Recent events in the United States, including the Democrats' midterm election gains last week and the resignation of Defense Secretary Donald Rumsfeld, have intensified U.S. pressure on Prime Minister Nouri Kamal al-Maliki and the alliance of Shiite religious groups he leads to act decisively to improve his government's performance -- in effect, to show that America has an effective partner in the war, and help to counter momentum in Washington for a withdrawal of U.S. troops.

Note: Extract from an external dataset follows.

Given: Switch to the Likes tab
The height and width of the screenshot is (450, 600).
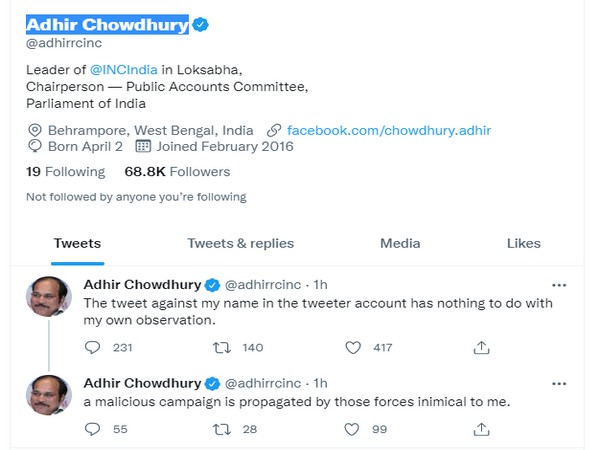Looking at the screenshot, I should (x=523, y=243).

Action against sectarian militias and death squads, particularly those associated with the governing Shiite parties, tops U.S. priorities that have been requested of the Iraqi leader, most recently in a meeting in Baghdad on Monday with the top American military commander in the Middle East, Gen. John Abizaid.
Late Tuesday, al-Maliki, appearing on state television, appeared anxious to establish that he had responded swiftly to the abductions, saying that he had ordered the Defense and Interior ministries to mount an intense search for the people seized.
The 56-year-old prime minister said security sweeps had been responsible for the dozen people released earlier in the day, though that did not immediately tally with an account given by a Shiite ministry official who was among those set free. The official said that he and others in his group had been separated from the main body of those taken from the ministry by their kidnappers after the gunmen quizzed their captives about their identities and occupations. After being driven blindfolded to a rural area in northern Baghdad, the official said, they were abandoned and left to make their own way to safety.
The government's swift response in ordering the arrest of police commanders in the neighborhood where Tuesday's kidnappings occurred was a break with a pattern of inaction bordering on indifference in several earlier mass kidnappings that appeared to have been linked to Shiite death squads.
While concern to show a new resolve to restive critics of the war in Washington probably was a major spur, another was the scale and audaciousness of Tuesday's attack. By seizing such a large number of people from a government building, in the center of the capital in broad daylight, the kidnappers appeared to be sending a message that they could pounce anywhere.